Рыба моя рыба — страница 2 из 17

— Так месяца четыре назад травили.

— И сколько уже так живете? — голубые глаза потемнели, как предгрозовое небо.

— Их трави не трави, они снова лезут, — сказала тетя Тоня, — только возни с этим на несколько дней.

— Роспоренадзора не боитесь? Где ваш договор с СЭС?

— Это к Генке.

Катя испугалась, как бы гроза не прогремела прямо на кухне. Она ретировалась к тазикам с нечищенными овощами. Старшие были отпущены к своим делам. Целый день на кухне висело напряжение. Леонид был не доволен всем. Он грустно смотрел на безвкусную вареную картошку, погружая ее в протирочную машину. Один из салатов собственноручно убрал с подачи, когда обнаружил, что его возглавляет тунец из просроченных консервных банок. А когда добрался до морозильника с мясом и рассмотрел этикетки со сроком годности, окончательно замолчал, поверженный обстановкой.

Генка явился после обеда.

— Осваиваетесь? — дыша перегаром, радушно спросил он.

— Можно вас? — ответил вопросом на вопрос Леонид и сам пригласил Геннадия Петровича в его же кабинет.

Обратно выбрался хмурый и уставший, словно после битвы.

— Завтра у нас дезинсекция, — прокатился его голос. — Кто-то может вечером остаться?

Все посмотрели на тетю Тоню.

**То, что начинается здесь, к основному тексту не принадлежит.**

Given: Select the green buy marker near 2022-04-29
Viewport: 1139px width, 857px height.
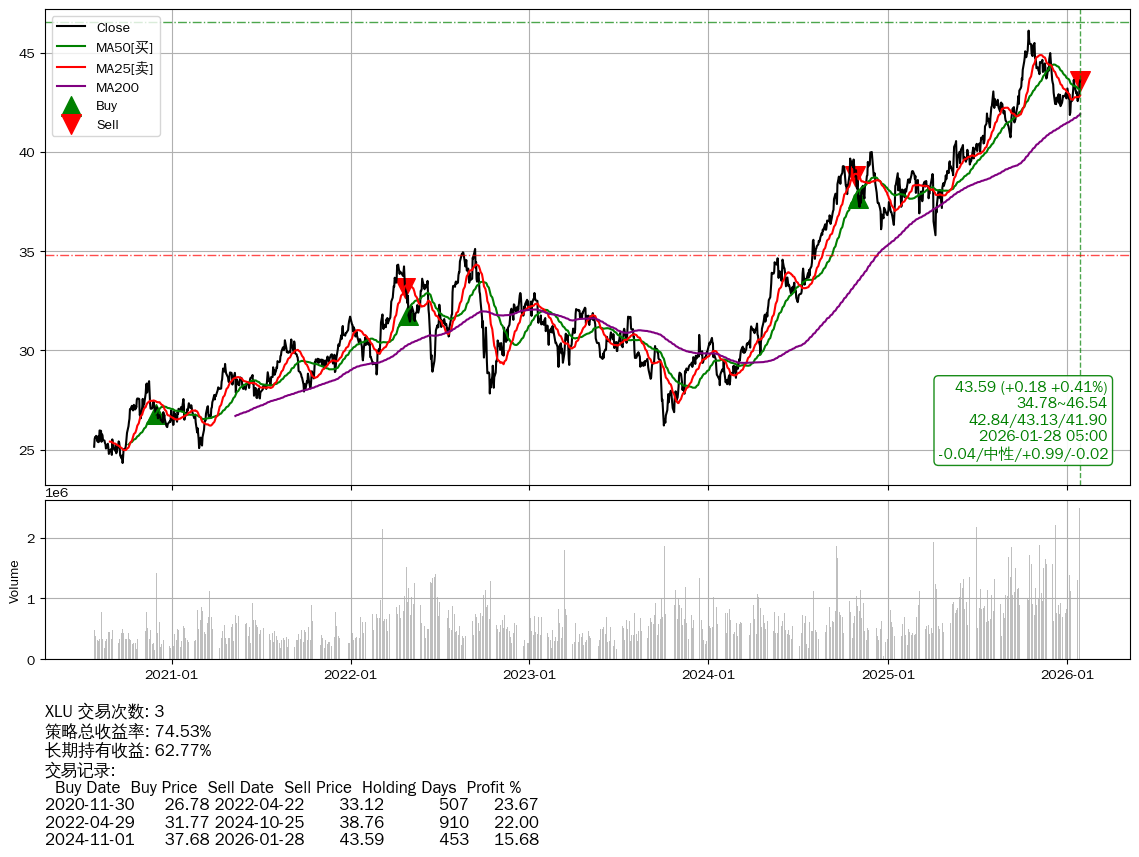Looking at the screenshot, I should pyautogui.click(x=408, y=315).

Тетя Тоня желания помогать не выказывала и глядела непримиримо.

— Я останусь, — вызвалась Катя, и больше никто.

До позднего вечера они заматывали посуду пленкой, освобождали стеллажи, прятали продукты и отодвигали от стен оборудование. Катя не заметила, как утихомирилось солнце и наступили шершавые легкие сумерки. 

Сидели на одном из столов в зале и переводили дух, глядя на горы утвари в полиэтиленовых коконах.

— Чего они все так? — обиженно, словно ребенок, спросил он. 

— Ремонт скоро, — Катя воспользовалась случаем, чтобы рассмотреть его упрямое лицо. — Уж больше года ждем. Всё тут переделают, и оборудование — новое будет…  И кондиционеры. И щели с дырами забьют. А сейчас какой смысл? 

Парень покачал головой:

— А чего помогаешь тогда?

— Жалко вас.

У проходной вместо того, чтобы попрощаться, он покатил ее велосипед. А она довольно зашагала рядом. По дороге рассказал, что сестра сильно болеет и он приехал к ней. А раньше работал в обычном московском кафе. У магазина попросил подождать и, вернувшись, положил в корзину две пачки морской соли.

 — Для твоей руки.

Перед поворотом на свою улицу, она сказала: 

— Пришли почти. Ну пока?

И он, махнув на прощание, зашагал с горки в рассеянную ночь.

Дома ее встретили чуть ли не с вилами. 

— Ты чего телефон не берешь? — Володя стоял возле двери, бледный и злой. — Пять часов нет.

— Так разрядился, наверно. У нас дезинсекция внеплановая, готовились.

По лицу свекрови пробежало недоверие:

— Мы уж чуть полицию не вызвали. Думали, как в прошлый раз.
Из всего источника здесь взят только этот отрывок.